Me in clear brackets & my mom as a much more cooperative model
Me in clear brackets & my mom as a much more cooperative model

I was standing in the kitchen waiting for a friend to pick me up for a Childish Gambino concert in Detroit.  My mom was sympathizing with my self-consciousness about the painful protrusions glued to my teeth.  The last thing I wanted was my photo taken, but my dad told me to kindly suck it up.  Hours later, after the concert openers and the excruciating gap waiting for the main act to start, I was dancing within arm’s reach of the stage.  While the lights pulsed and the heat rose, I kept catching myself every time I started to smile, hissing inside my head, “Don’t do that, stupid; I don’t want people to notice I’m a college aged brace-face.”  And then I got pissed.  While Gambino started into “Sunrise” I berated myself for caring what anybody else thought.  This was my experience.  I was so close to the front I could reach out and touch Childish Gambino, and I was letting some ridiculous fear of what strangers thought ruin it?  That was stupid.  The lights pulsed, the bass rocked through my chest, I put my hands up, swiveled my hips, and let my lips pull back into an enormous smile.  “F*ck it,” I thought.

● ● ●

* **Do this**: Extend the account of wearing braces to the Childish Gambino concert, starting right after its last sentence.

* **Data lines**:
● ● ●

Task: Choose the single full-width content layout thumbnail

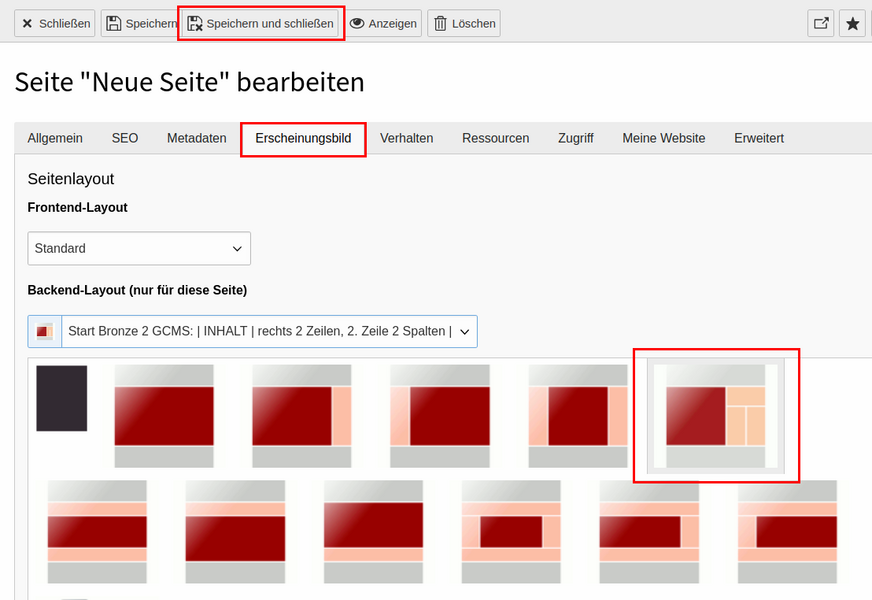Action: click(164, 416)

● ● ●

* **Answer to this problem**:
Me being happy
Me being happy

Now it’s January of 2014 and my face is once again braceless.  I’m sitting in the makeshift vanity I made in my closet, listening to Pretty Lights and taking pictures to remember what I and this space look like right now.  I set my camera to snap pictures in succession, and at first I just sat there and smiled.  The photos looked like me, but they told you nothing of substance.  Then “I Can See it in Your Face” stared to play, and I thought, “Ah, f*ck it,” and danced around in my seat while the camera clicked.  I figured I would look a little silly, but the result was a snapshot of myself as I honestly felt: decently unconcerned with anything besides loving that song.  The Age of Learning to Say F*ck It produced in me a new kind of honesty where I can finally say, “I am what I am, you like it or you don’t.”  And that has been such a liberating experience that I hope everybody goes through, in their own way.  Entering the Capstone course, I hope very much that I can successfully carry that honesty over to make a new portfolio that abides by no one else’s expectations and that is purely, unapologetically me.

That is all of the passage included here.